Ataques de EE.UU. e Israel en Irán: bombardeos a infraestructura y víctimas civiles

Estados Unidos y Israel intensificaron los ataques sobre Irán, con bombardeos a aeropuertos, ciudades y zonas estratégicas. Hay al menos 18 muertos, incluidos niños, y crece la preocupación internacional.


Internacionales

Fuente: EFE

Uno de los blancos fue un aeropuerto internacional en la provincia de Lorestán, en el oeste del país, donde si bien no se registraron víctimas, sí se produjeron daños en infraestructura clave. También se reportaron ataques en localidades como Selseleh y Delfan, donde las telecomunicaciones quedaron interrumpidas tras los bombardeos.

Las ofensivas se extendieron a múltiples puntos del territorio iraní.

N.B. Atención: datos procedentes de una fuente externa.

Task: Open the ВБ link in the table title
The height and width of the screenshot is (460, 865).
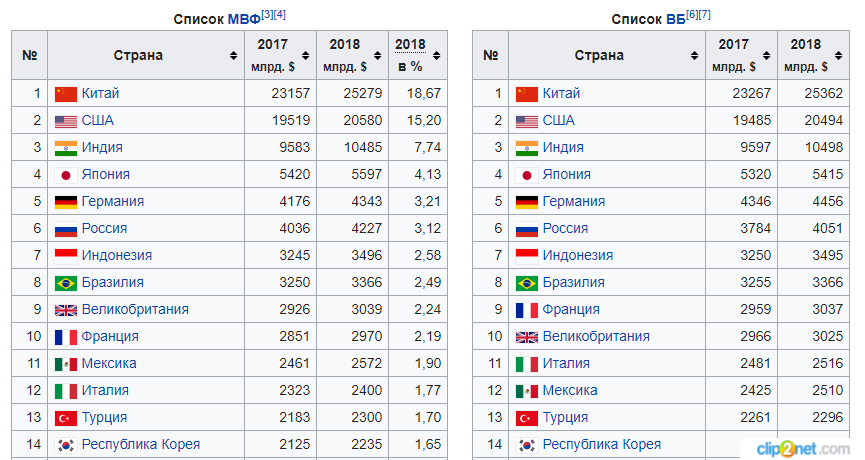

De acuerdo a medios locales, aeropuertos en Kashan, Khoy, Mashhad y Urmia fueron alcanzados, al igual que el Aeropuerto Internacional Qasem Soleimani en Ahvaz y el aeropuerto de Mehrabad en Teherán, que ya había sido atacado en ocasiones anteriores.

Además, se registraron impactos en un puente cercano a la ciudad de Qom y en la estratégica isla de Kharg, clave para la exportación de petróleo iraní. En la ciudad de Chegeni, los ataques también dañaron infraestructura deportiva.

El saldo más grave se registró en la provincia de Alborz, en el norte del país, donde bombardeos sobre zonas residenciales dejaron al menos 18 muertos, entre ellos dos niños. Las autoridades locales calificaron los ataques como “cobardes” y denunciaron que fueron ejecutados por aviones israelíes con apoyo directo estadounidense.

En paralelo, el Ejército de Israel emitió advertencias a la población iraní para evitar desplazamientos en tren y mantenerse alejados de las vías ferroviarias, lo que sugiere la posibilidad de nuevos ataques sobre infraestructura de transporte.

Por su parte, la Guardia Revolucionaria Islámica informó la interceptación de un buque vinculado a Israel que, según afirmó, transportaba equipamiento militar a través de Emiratos Árabes Unidos, evitando el paso por el Estrecho de Ormuz.

En medio de la escalada, el presidente estadounidense Donald Trump volvió a lanzar advertencias de alto voltaje, insistiendo en que el conflicto podría marcar un punto de inflexión histórico.

La comunidad internacional comenzó a reaccionar ante el agravamiento del conflicto. La Unión Europea pidió “máxima moderación” y reclamó el respeto del derecho internacional, especialmente en lo referido a la protección de civiles e infraestructura crítica.

Desde Bruselas advirtieron que los ataques sobre objetivos civiles podrían tener consecuencias humanitarias devastadoras y profundizar aún más la inestabilidad regional.

El conflicto, que se intensificó a fines de febrero, mantiene en alerta al mundo por el riesgo de una escalada mayor con impacto global, tanto en el plano geopolítico como económico.